Isto porque a forma, enquanto aspecto exterior de um objecto, não pode ser julgada com base naquilo que se vê sem entender tudo o que está vinculada a ela. Fazer uma crítica dessa forma, com base na mera observação, sem que ajam outros elementos essenciais para uma boa análise, impõe, antes de tudo, criticar os modos pelos quais a pensamos. Essa crítica sensorial está completamente desligada do mundo pelo qual se deve basear uma obra arquitectónica (a cultura, a história, a tradição, o saber, o dever, bem como, até mesmo, as decisões). Desta forma o objecto passaria a residir, exclusivamente, no âmbito das aparências.
De facto, a realidade que se evidencia, é uma admiração por uma arquitectura para ser vista e não propriamente para ser vivida. Parece que existe o hábito de admirar os espaços à nossa frente, esquecendo que estes devem ser vistos como espaços de convivência, que devem desenvolver-se ao nosso redor, sugerindo relações e afectos, de modo a promover o bem-estar.

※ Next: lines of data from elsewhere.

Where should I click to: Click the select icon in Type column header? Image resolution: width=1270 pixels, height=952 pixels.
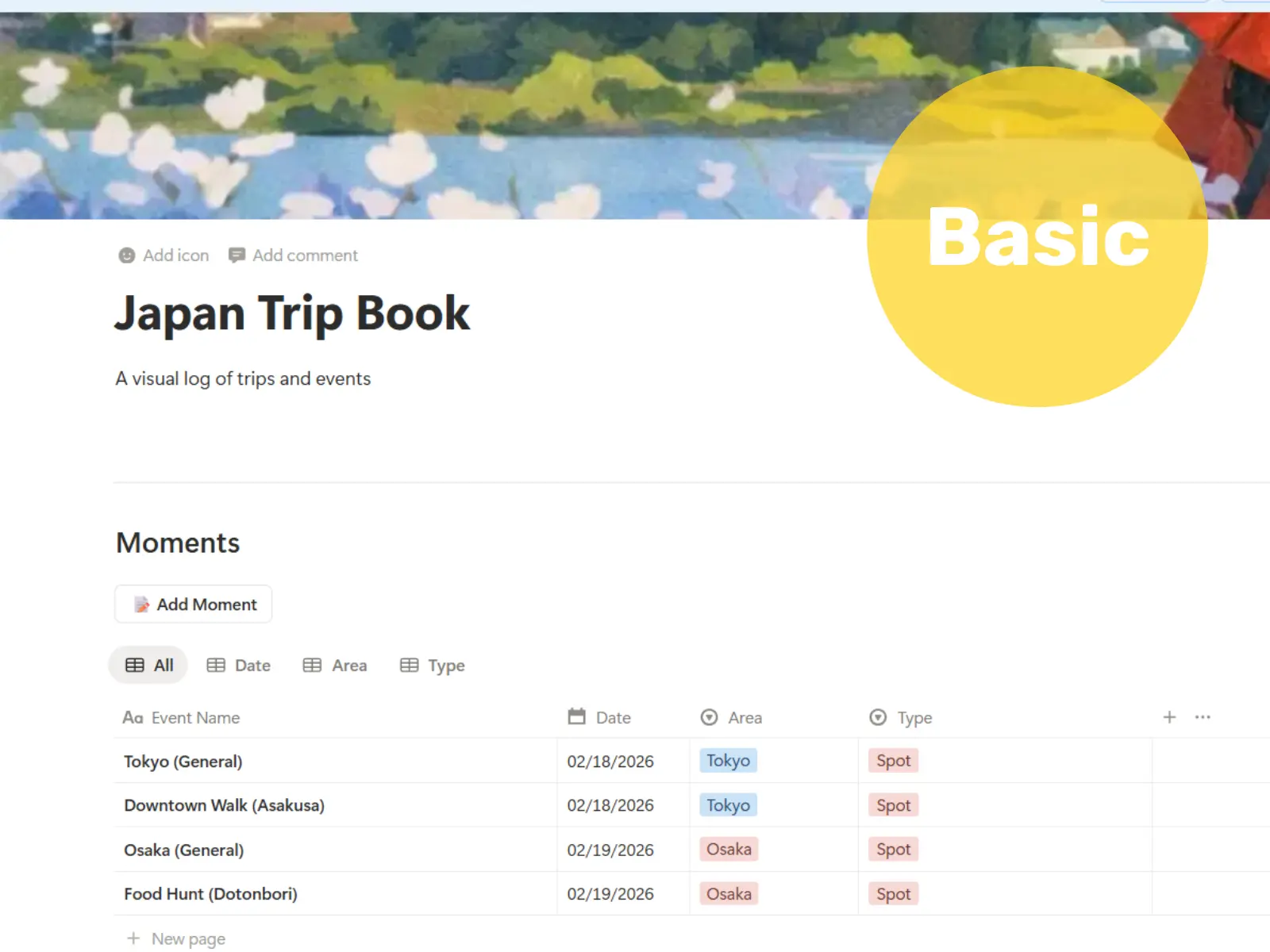coord(878,717)
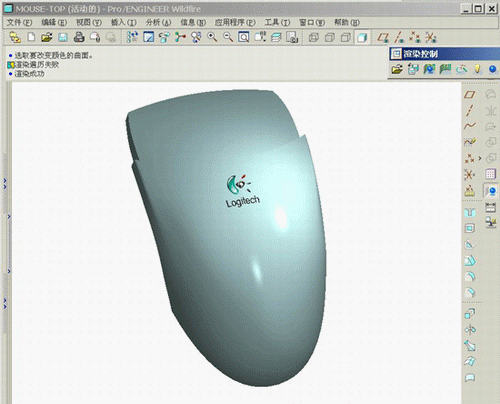The height and width of the screenshot is (404, 500).
Task: Open a file with the folder icon
Action: pos(47,37)
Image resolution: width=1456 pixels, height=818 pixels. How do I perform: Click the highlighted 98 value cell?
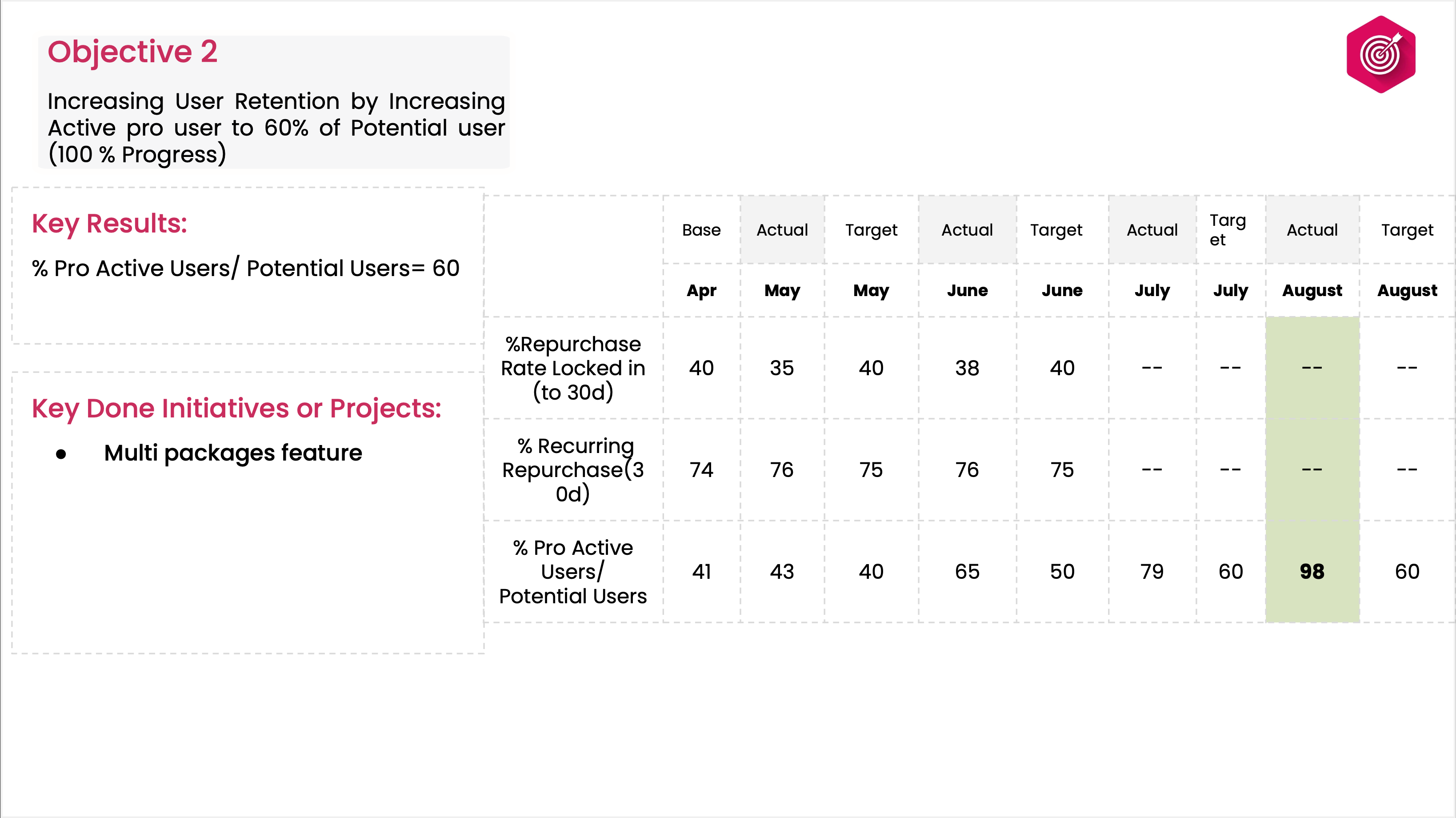pos(1312,572)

A arquitectura deve fazer face às solicitações da sociedade actual e suas necessidades. De modo que, se torna cada vez mais importante dar novos rumos à arquitectura, insistindo em espaços cada vez mais funcionais, mais adequados às novas técnicas e materiais, bem como às necessidades da vida contemporânea, em detrimento de uma arquitectura despojada de conteúdo, meramente aprazível aos olhos.

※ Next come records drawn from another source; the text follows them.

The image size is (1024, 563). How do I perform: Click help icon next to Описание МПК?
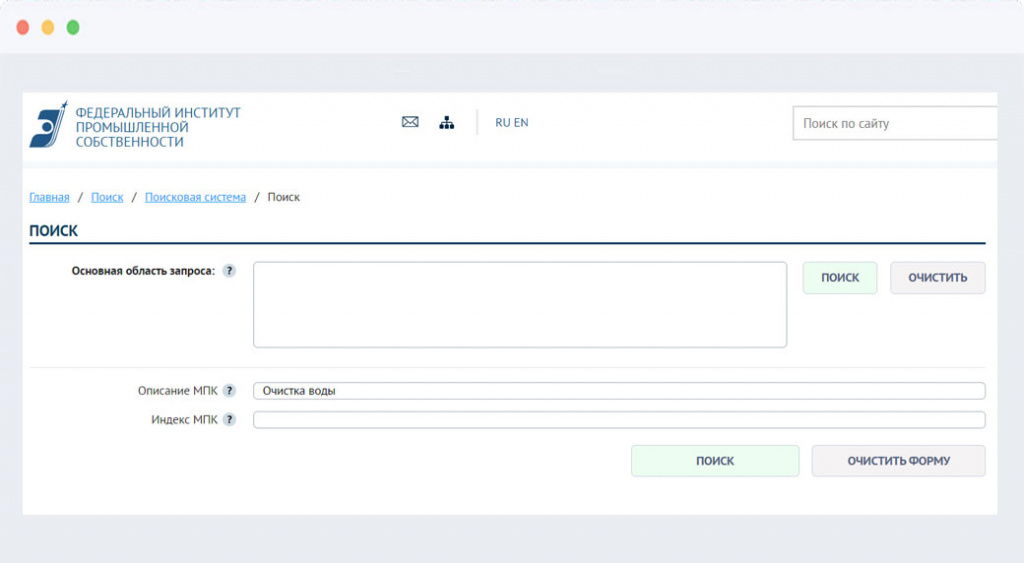(x=229, y=391)
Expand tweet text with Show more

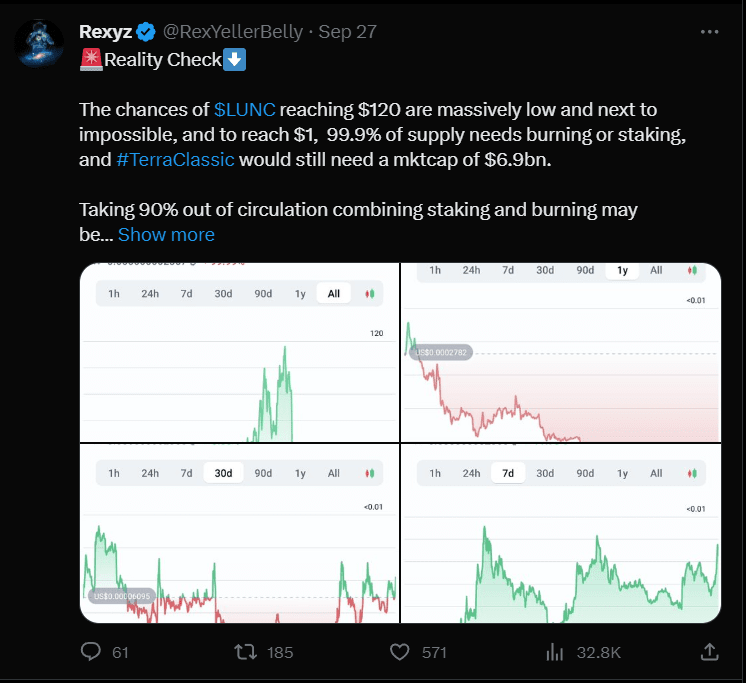click(166, 235)
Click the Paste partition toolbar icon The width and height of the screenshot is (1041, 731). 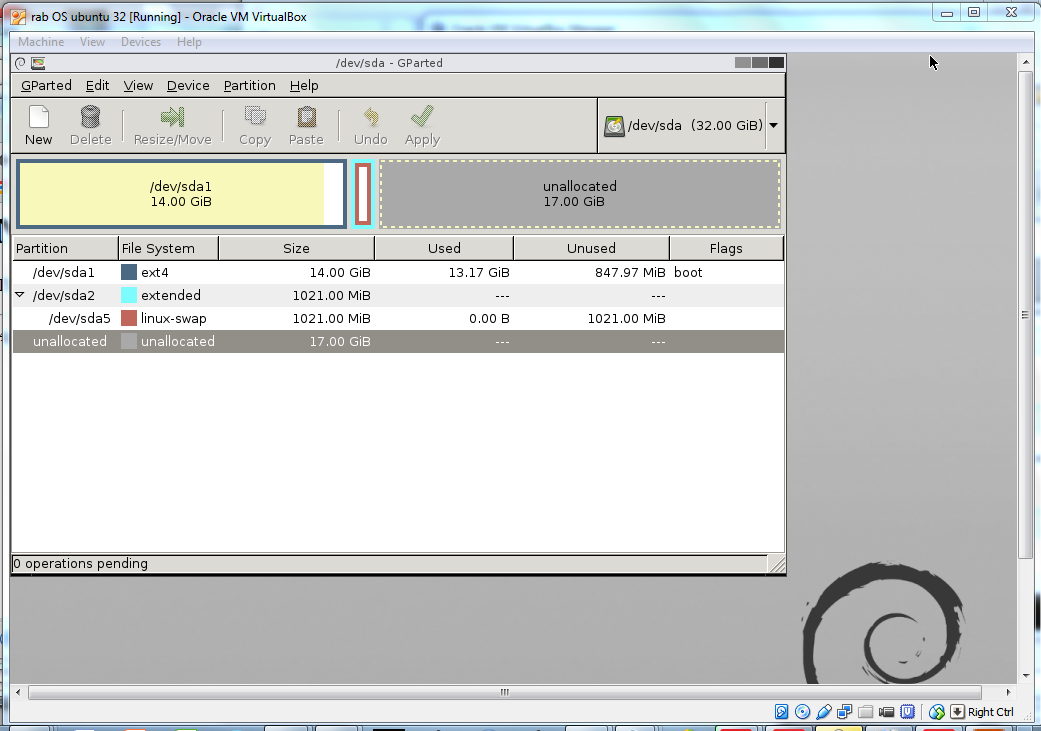click(306, 126)
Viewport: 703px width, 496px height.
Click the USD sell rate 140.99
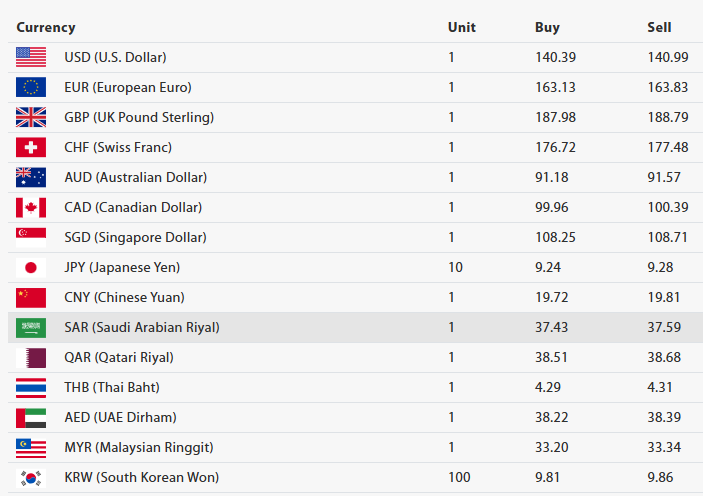pyautogui.click(x=668, y=57)
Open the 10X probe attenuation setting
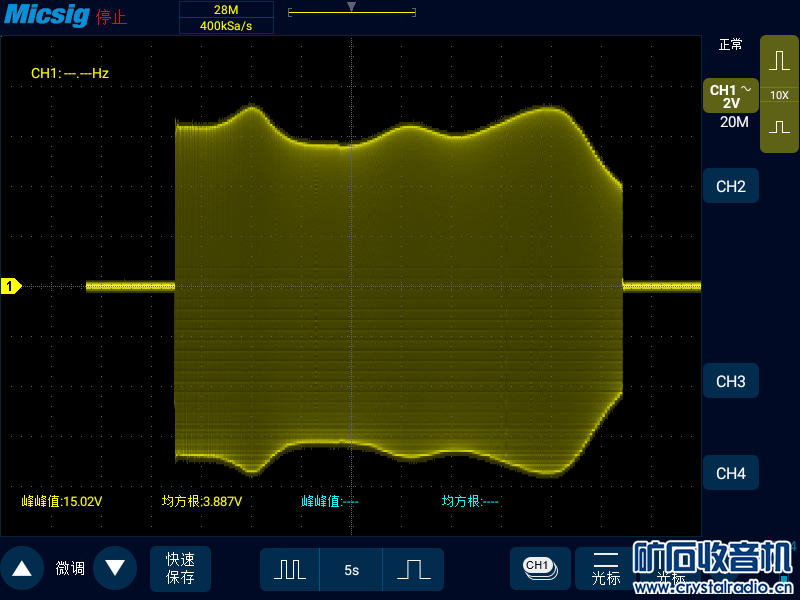The image size is (800, 600). [x=779, y=95]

A arquitectura não deve ser feita para ser olhada de uma forma unicamente estéctica. Não deve ser feita para ser olhada como objecto artístico, agradável aos olhos, mas o modo pelo qual se apresenta resolvida a tríade vitruviana, tendo a capacidade, de resistir às “modernices”. E isto porque, a arquitectura envolve dimensões e implicações que ultrapassam em muito o que se está acostumado a ver. De modo que, quem faz uma crítica, deve perceber que ela deve ter um objectivo, fundamentada, com base numa constatação atenta evitando qualquer interferência, desnudando-se de influências e esforçando-se a ver o que está por detrás de uma obra arquitectónica. Tentar fazer o contrário, após uma mera observação, sem outros elementos fundamentais, pode correr-se o risco de fazer uma crítica sem conteúdo, meramente especulativa, e demolidora.